When Rahim Bakhsh got to Basharat, he lowered the flag to half-mast and asked for fifteen rupees. He said, ‘I’d just got to the corner of the alley by the school when I was suddenly stopped and given a ticket. The horse’s left leg was limping. As soon as I left the school, the Cruelty Cops1 swooped in. With a lot of cringing and begging, I got off with a fifteen-rupee ticket. Otherwise, boss, you too would have been in for it. Right in front of me the Cruelty Cops whipped a donkey-cart owner all the way to the police station. And that donkey wasn’t even remotely as lame as our horse.’ Rahim Bakhsh mentioned the donkey’s trivial lameness with such contempt, and he exaggerated their horse’s serious disability with such pride that it incensed Basharat, and so, with a quivering hand, he thrust the fifteen rupees at him just to shut him up.
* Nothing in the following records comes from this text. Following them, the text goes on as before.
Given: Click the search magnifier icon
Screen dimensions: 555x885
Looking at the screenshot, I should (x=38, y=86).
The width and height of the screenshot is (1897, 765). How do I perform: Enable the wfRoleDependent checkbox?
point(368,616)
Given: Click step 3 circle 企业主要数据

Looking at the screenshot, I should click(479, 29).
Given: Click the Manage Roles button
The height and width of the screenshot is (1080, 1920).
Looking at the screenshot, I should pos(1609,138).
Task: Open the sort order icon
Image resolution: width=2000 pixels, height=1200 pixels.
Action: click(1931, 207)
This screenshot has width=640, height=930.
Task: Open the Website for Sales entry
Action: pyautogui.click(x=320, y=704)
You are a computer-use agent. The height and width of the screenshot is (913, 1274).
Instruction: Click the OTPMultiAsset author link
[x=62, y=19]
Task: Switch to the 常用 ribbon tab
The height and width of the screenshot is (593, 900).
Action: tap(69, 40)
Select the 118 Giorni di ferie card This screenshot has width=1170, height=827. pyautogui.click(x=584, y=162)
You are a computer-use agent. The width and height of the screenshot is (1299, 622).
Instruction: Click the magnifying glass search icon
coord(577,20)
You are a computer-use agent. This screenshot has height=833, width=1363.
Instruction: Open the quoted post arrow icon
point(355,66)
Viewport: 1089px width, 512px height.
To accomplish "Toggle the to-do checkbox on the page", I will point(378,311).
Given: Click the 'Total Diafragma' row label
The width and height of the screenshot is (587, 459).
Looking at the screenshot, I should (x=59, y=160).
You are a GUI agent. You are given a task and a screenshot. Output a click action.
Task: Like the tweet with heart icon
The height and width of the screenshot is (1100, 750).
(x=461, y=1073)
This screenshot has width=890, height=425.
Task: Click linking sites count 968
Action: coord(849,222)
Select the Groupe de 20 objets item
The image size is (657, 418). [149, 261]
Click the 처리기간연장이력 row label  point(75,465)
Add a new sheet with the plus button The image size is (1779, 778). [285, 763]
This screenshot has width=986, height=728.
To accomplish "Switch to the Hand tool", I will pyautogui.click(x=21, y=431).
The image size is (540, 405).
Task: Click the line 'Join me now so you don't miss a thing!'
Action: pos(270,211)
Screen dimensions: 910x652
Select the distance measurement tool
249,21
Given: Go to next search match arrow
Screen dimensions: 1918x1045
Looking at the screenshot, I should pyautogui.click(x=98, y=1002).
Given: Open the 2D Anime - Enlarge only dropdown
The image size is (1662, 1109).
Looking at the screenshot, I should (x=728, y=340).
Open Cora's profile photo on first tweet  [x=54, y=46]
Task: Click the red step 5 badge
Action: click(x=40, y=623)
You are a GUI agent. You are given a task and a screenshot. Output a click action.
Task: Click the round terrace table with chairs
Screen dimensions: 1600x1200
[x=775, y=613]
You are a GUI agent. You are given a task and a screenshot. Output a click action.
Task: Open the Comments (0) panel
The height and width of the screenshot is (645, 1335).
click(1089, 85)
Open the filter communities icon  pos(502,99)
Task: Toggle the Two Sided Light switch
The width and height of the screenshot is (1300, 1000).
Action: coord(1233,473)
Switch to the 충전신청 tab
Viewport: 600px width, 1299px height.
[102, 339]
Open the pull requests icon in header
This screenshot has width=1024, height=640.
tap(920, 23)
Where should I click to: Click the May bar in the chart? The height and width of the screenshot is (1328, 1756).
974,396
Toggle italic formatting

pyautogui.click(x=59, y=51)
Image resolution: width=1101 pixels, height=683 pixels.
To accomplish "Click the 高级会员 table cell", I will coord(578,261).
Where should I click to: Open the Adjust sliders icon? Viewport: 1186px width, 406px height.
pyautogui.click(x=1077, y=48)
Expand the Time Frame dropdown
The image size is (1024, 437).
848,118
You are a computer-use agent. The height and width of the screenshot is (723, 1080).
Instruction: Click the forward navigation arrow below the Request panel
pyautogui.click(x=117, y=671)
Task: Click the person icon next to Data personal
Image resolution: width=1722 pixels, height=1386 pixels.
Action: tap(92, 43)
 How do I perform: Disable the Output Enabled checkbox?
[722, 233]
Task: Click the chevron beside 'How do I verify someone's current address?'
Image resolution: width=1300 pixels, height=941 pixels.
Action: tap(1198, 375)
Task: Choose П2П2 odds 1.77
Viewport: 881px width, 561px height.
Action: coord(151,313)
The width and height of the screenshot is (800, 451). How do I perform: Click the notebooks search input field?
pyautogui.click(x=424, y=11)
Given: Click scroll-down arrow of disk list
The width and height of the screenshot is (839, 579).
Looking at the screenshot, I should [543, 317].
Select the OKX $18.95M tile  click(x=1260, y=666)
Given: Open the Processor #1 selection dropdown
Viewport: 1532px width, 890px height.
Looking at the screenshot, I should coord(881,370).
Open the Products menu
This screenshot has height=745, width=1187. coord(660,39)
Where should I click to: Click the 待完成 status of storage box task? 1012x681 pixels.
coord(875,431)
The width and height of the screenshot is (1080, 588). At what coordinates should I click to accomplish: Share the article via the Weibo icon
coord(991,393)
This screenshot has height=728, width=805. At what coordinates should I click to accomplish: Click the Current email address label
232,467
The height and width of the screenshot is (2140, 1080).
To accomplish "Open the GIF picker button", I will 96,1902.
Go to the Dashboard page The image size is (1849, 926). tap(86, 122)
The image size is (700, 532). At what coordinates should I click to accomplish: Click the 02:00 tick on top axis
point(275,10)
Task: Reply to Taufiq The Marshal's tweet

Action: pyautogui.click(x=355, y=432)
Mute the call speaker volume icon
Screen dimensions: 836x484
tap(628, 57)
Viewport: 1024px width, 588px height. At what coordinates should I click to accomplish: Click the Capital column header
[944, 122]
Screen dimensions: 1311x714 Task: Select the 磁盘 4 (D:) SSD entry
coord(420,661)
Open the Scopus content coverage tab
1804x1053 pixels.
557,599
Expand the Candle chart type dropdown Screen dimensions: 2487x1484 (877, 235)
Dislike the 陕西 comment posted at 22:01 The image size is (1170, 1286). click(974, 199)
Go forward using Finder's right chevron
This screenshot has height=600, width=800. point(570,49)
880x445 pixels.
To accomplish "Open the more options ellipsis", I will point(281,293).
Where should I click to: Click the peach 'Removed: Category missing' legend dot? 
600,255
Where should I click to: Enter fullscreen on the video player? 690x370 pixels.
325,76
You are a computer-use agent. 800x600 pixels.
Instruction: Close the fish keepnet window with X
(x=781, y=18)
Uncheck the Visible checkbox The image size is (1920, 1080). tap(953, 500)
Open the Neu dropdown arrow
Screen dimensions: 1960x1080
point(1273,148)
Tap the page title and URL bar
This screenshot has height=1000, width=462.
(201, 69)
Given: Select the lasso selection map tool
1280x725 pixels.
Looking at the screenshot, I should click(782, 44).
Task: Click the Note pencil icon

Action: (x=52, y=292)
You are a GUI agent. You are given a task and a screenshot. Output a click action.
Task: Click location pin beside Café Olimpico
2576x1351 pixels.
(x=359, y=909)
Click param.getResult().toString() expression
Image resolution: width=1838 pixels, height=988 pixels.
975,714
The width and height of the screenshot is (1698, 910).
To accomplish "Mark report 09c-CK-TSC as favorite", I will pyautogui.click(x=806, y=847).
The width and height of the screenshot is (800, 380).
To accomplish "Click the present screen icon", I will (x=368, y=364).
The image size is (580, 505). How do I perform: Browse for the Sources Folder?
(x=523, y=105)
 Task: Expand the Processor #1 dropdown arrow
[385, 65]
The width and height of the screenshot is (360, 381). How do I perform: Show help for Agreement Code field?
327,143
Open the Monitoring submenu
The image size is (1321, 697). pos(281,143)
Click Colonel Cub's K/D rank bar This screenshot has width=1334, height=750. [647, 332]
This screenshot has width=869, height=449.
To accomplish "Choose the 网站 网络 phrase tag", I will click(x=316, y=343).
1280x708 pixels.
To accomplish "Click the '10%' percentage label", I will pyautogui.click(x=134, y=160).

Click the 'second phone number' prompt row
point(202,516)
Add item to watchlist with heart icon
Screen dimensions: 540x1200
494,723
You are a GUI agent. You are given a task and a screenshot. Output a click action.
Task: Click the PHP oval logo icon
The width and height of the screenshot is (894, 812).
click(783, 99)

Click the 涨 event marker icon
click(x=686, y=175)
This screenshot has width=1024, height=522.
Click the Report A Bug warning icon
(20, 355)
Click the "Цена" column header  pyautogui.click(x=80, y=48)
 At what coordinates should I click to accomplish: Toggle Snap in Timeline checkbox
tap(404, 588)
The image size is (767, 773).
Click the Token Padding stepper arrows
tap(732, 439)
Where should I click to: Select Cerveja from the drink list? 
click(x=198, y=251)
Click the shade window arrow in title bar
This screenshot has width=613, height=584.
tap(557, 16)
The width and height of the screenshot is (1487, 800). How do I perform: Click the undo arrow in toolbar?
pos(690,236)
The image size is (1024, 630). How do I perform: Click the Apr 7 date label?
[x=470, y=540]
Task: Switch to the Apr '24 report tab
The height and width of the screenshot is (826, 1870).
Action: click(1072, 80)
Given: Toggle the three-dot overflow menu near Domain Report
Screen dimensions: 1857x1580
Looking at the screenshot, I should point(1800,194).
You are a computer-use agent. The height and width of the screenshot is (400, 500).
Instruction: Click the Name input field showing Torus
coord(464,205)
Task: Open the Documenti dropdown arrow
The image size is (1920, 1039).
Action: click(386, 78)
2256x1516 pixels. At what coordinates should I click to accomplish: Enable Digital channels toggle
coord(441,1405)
A Lion’s Intentions and a Goat’s Intelligence Fall into Question
He immediately called in a veterinarian and showed him the horse. When the vet rubbed its left shin, the horse flinched. He diagnosed it as being an old injury. So then the whole thing started to become clear. Probably — no, most definitely—this was the reason why the horse had been disqualified from racing. Horses like this are always put down on the spot so as to prevent them from being yoked to a cart and condemned to a wretched life of disgrace. But, at the same time, the vet gave him the hope that the horse’s condition would improve if the horse was massaged with heron oil. The price of this oil was five rupees a day, which meant 150 rupees a month. That would be 900 rupees in half a year. The horse cost 900, and now the massaging would cost the same! It was like stitching a burlap quilt with patches of brocade! Just recently he had hired a man to massage his father’s feet for eighty rupees a month. This meant that he was going to have half his earnings confiscated by income tax, and a third eaten up by masseurs! He had never imagined that so much of his hard-earned money would be legally embezzled by such riffraff! At four in the afternoon, he yoked the horse to the cart and set off to confront the businessman. Before leaving, he made sure to put on heavily tinted sunglasses so that he wouldn’t hesitate to speak harsh words and in order to give a mysterious expression of bloodthirstiness. He had gone about halfway when someone grabbed the cart’s yoke and stopped them cold. The man said, ‘Your horse is limping badly. You’re going to get a ticket.’ Basharat was shocked. The Cruelty Cops were cracking down. Every corner had one on the prowl. And they were giving tickets for each and every little thing. When the inspector didn’t relent, Basharat started to split legal hairs: ‘I just got a ticket this morning. You can’t get ticketed for the same offense within seven hours.’ The inspector added this to his charge sheet and said that things had turned much more serious. When Basharat didn’t see any way out of it, he said, ‘OK, baba, you’re right. Take ten rupees and let’s call it over with. It’s a brand-new horse. I bought it three days ago.’ But this sent the inspector into a tizzy. He said, ‘Look, mister, you seem nice enough, despite your sunglasses. You should know you might be able to buy a lame horse but you can’t buy off a person.’ So Basharat got a ticket.